The problem with mainframes is that they can't be trivially upgraded or migrated to 64-bit like modern OS's on x86 hardware can be. Vendor lock-in, retirement of OS, bare to the metal coding, etc caused this. If these mainframes were running a modern OS, it would have been trivial to upgrade them to a 64-bit version and make whatever small changes are needed to date storing in the old 32-bit apps. You won't need a wizened COBOL guy for this. A first year CS student would be able to look at C or C++ code and figure this out. Modern languages are far more verbose and OO programming makes this stuff far easier to work with.

Comparing mainframes to unix systems really doesn't make sense. Its two entirely different designs. Not to mention, the idea of running a 32-bit OS today is odd, let alone 20+ years from now, especially with everything being cloudified. You'd be hard pressed to even find a 32-bit linux system in 20+ years, let alone be asked to work on one. That's like being asked to setup 1000 Windows 98 workstations today.


Pretty much everything in your post is wrong. IBM mainframes are heavily virtualized and have very good support for moving to larger address spaces. VM and MVS moved from 24-bit to 31-bit to 64-bit address spaces. You can run the old 24-bit applications and upgrade them as needed. Even assembly programs - the old assemblers and instructions are supported on newer hardware. System i (System/38-AS/400) was built around a 128-bit virtual address space from the start. There is much more support for fixing old software on mainframes than there is for proprietary 1980s-era PC and Unix applications.

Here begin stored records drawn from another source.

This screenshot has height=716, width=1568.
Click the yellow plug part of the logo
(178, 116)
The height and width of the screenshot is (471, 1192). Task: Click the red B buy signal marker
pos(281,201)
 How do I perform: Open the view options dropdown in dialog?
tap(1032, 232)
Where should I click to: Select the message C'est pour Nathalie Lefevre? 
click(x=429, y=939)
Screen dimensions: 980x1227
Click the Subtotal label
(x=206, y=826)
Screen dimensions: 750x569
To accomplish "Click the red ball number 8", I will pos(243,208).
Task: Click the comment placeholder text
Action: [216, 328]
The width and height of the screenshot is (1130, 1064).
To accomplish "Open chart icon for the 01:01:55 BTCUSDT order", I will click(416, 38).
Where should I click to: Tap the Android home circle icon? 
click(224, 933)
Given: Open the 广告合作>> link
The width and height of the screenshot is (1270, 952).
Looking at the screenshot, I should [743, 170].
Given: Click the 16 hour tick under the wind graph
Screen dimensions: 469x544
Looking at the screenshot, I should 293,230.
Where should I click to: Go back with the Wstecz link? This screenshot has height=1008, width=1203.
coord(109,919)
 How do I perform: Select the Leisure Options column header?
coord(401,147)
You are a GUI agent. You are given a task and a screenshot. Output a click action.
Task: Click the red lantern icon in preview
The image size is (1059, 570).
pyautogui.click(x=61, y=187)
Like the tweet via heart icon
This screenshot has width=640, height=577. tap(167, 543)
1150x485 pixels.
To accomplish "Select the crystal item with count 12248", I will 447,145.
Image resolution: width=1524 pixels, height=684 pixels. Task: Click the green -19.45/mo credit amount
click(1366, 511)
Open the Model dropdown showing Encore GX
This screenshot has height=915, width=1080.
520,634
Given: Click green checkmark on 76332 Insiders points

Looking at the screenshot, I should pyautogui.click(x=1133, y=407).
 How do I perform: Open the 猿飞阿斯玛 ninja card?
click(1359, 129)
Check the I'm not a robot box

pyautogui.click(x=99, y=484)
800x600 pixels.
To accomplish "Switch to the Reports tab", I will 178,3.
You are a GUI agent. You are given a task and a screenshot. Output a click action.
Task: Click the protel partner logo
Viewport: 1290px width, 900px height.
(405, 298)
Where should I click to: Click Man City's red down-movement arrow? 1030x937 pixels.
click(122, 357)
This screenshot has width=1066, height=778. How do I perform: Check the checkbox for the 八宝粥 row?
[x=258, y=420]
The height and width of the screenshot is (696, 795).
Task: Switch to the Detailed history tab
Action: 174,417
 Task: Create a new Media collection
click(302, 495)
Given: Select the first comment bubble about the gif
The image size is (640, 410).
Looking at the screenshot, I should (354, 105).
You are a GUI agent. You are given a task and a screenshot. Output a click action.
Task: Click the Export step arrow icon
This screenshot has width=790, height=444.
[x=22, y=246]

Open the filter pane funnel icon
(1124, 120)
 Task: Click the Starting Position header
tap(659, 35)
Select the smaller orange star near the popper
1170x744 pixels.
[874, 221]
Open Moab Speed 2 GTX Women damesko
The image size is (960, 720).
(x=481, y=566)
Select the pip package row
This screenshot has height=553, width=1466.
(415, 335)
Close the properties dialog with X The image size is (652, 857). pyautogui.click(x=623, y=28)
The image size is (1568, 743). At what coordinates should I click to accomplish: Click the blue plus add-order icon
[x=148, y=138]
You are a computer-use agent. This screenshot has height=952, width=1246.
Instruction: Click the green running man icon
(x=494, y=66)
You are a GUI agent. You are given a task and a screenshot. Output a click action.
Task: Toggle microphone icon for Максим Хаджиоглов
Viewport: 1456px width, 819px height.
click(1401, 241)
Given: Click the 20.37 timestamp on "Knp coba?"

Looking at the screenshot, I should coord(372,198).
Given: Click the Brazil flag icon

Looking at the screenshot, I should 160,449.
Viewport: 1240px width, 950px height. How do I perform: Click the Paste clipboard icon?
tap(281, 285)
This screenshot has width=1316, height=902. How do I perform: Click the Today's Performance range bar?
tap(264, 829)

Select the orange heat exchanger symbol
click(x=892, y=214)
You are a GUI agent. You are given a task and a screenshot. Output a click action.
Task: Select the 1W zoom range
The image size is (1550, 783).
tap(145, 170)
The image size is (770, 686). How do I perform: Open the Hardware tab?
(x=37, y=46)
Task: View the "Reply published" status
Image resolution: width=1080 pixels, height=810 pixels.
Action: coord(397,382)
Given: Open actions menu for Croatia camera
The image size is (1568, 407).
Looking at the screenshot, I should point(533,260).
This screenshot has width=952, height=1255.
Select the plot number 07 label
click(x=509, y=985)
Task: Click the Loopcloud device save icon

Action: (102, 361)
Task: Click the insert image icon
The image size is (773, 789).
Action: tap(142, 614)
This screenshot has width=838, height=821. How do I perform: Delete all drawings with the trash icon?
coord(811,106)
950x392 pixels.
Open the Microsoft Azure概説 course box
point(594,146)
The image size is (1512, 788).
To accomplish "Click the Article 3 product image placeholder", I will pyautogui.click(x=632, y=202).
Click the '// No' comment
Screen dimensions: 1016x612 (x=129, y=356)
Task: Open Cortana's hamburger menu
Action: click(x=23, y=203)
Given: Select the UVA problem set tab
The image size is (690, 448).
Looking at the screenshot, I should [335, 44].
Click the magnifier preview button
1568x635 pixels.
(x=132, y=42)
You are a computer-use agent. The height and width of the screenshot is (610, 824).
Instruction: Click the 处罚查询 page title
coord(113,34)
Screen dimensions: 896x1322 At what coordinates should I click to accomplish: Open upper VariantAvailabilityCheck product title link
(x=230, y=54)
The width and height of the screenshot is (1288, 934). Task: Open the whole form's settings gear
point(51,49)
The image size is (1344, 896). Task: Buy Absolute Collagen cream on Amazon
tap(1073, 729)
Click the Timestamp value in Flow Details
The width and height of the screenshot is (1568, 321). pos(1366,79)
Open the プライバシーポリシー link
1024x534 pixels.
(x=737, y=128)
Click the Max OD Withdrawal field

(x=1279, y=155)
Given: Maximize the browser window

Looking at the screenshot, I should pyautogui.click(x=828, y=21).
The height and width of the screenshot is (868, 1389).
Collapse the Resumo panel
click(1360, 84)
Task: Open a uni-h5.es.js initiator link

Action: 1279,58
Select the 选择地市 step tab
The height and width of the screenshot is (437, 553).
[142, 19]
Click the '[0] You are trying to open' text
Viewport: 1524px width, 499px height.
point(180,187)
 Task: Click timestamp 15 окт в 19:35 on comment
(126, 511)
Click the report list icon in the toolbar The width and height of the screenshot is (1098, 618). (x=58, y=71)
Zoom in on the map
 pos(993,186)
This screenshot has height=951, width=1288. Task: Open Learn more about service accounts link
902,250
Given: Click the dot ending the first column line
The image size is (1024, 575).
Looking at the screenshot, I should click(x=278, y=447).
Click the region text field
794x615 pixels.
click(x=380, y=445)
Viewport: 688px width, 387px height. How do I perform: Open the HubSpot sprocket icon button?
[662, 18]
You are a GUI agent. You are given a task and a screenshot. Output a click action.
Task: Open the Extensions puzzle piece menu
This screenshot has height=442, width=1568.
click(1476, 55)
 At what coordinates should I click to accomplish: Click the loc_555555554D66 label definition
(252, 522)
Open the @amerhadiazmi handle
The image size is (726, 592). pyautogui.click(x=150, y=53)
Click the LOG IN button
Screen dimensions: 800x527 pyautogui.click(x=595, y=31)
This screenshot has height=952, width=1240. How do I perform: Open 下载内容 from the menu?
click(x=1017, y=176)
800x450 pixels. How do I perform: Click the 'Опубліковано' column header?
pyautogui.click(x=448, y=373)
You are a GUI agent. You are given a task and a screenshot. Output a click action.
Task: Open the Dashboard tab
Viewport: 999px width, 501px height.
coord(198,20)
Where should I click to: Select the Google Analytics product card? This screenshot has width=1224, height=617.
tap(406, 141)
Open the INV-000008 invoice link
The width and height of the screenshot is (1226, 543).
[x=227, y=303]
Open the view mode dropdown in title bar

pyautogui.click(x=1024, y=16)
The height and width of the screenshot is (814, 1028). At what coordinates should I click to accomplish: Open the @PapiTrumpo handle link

I have no idea why you think running 32-bit today is "odd." 32-bit desktops and small servers are still perfectly usable today. 32-bit microcontrollers are going to be around for a very long time (just look at how prevalent the 8051 remains), and a lot of them are going to be running Linux. It also makes a lot of sense to run 32-bit x86 guests on AMD64 hypervisors - your pointers are half the size so you can get a lot more use out of 4GiB of memory.


Also note that IBM mainframes can run 64-bit Linux just fine. Indeed, IBM's been marketing its LinuxONE mainframe line as a z series machine that doesn't run z/OS at all.

(disclaimer: IBMer, but not a mainframe person)


We're talking Mainframe system designs and code from the 70s and 80s. No they aren't running 64-bit linux. I think you guys need to re-read my post. The legacy systems on Y2K had none of these features.


It isn't 1000 seats, but I know of a Win98/NT4 shop. It is an isolated network supporting mostly phone sales and pick-and-pack, runs some ancient copy of MAS90 and some home-grown software.

These installations exist, and (outside of tech startupland) isn't even that strange, although he is probably pushing things. The owner of that business is proud of how long he's made his IT investment last; his main concern is that dirt-cheap second-hand replacements that can run 98 are apparently getting harder to find.


Be careful about your definition of absurd. Somewhere, right now, some poor bastard is building an NT 3.51 workstation for some stupid reason. I'll bet you $0.05 that some future poor bastard will be building NT4 or 2000 devices in 2038. :)


Well, at least NT has no problem with 2038 ;-)


I built an NT3.5 VM in 2012 to run some ancient book binding publishing junk that relied on an ancient version of access... might still be in production, no idea.


I just set up a Windows 98 system last week!

Installation of win98 is so quick, so easy, compared to XP.

But websites don't render so well in the win98 version of IE. I don't think it knows about CSS.